▶ What to work on
Counting every line in the records below that holds "height", give the total and add nothing.

▶ Dataset records
§
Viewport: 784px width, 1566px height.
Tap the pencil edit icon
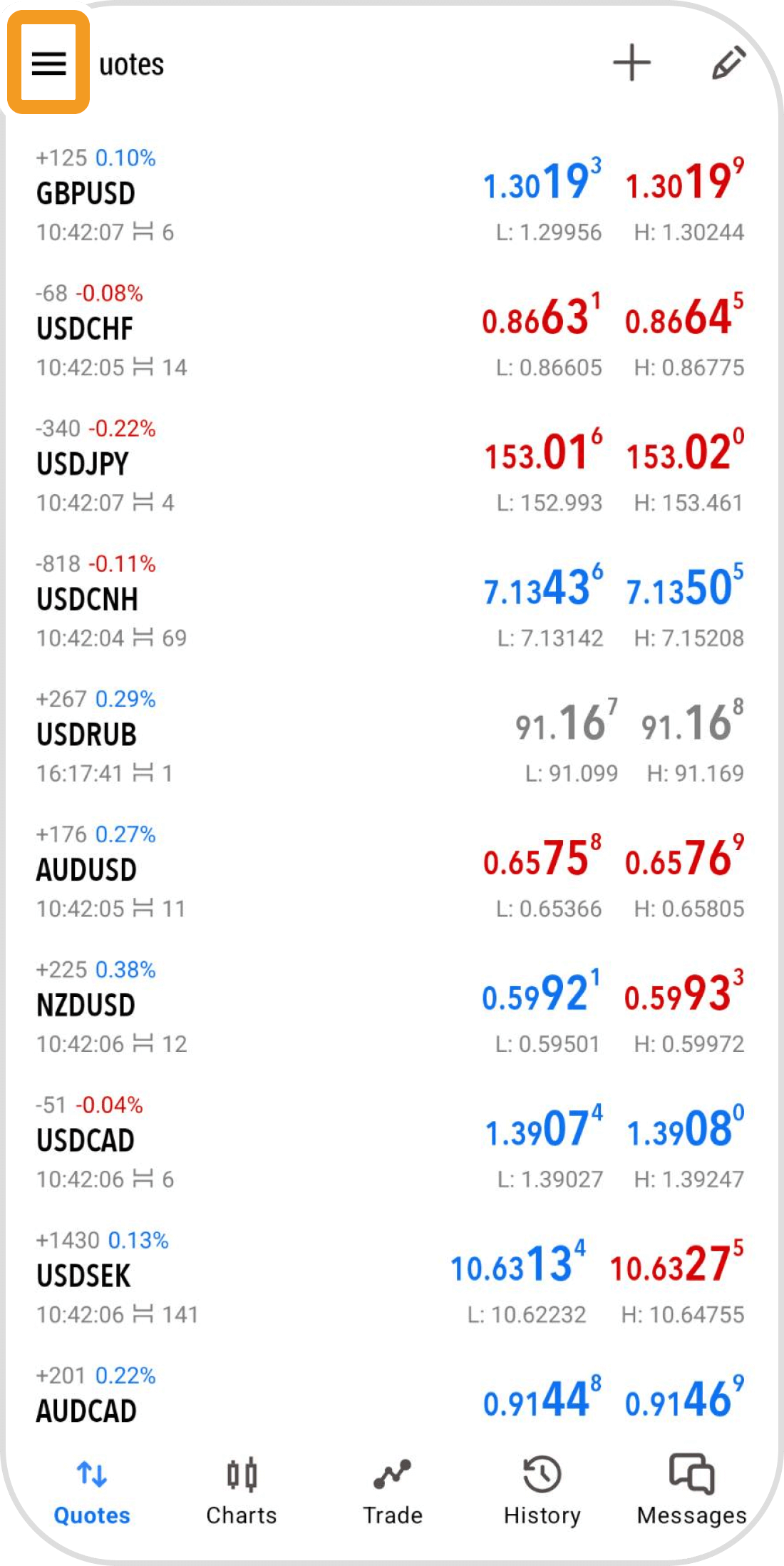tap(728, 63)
§
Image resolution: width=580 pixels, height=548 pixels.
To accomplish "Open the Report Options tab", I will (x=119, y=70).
§
▶ Task output
2